High school needs to be "graded" anyway. FAR too many people in this country go to college now.... people that have no business attending go for a "business" degree because the average-run-of-the-mill secretary has one now. There needs to be college-track high school curricula, as well as "I'm going to go work" curricula. There's no point in someone who is going to be a welder taking European History--but it might benefit him to take Personal Finance or Microeconomics.
The real reason this hasn't happened (creating "college-track" schools and non-college track schools) in the vast majority of situations is that 1) school districts like to use intelligent (generally well-behaving), good students as behavior modification for rowdy students, 2) it would be difficult to staff the "lesser" schools, and 3) we stick to the "you can be anything you want to be, as long as you try" anthem FAR too much. I like to quote despair.com's
Incompetence when addressed about this type of thought.

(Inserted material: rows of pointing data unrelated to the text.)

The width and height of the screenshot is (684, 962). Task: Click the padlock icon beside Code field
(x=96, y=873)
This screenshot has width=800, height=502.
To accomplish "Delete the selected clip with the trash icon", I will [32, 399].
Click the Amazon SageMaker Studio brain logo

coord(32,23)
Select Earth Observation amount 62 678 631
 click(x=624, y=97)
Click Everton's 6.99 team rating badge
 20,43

In all seriousness, we need to meet the needs of our students. Most high school graduates are ill-equipped for their next few years--whether they go to a university (because, as in the US News and World Report states, they slacked off their senior year) or go out in the real world (where the British Lit and Algebra II they took their senior year is rather pointless for their new job as a brick mason). There are always exceptions to the rule (hell, I was dual-enrolled in a local university starting in ninth grade)..... but for the bulk of the population, I don't think we're meeting their needs--mostly because we refuse to accept that not everyone is "equal" (note: we're ALL equal in the eyes of the law--as the Constitution says--but, THANKFULLY, we're not all "equal" otherwise).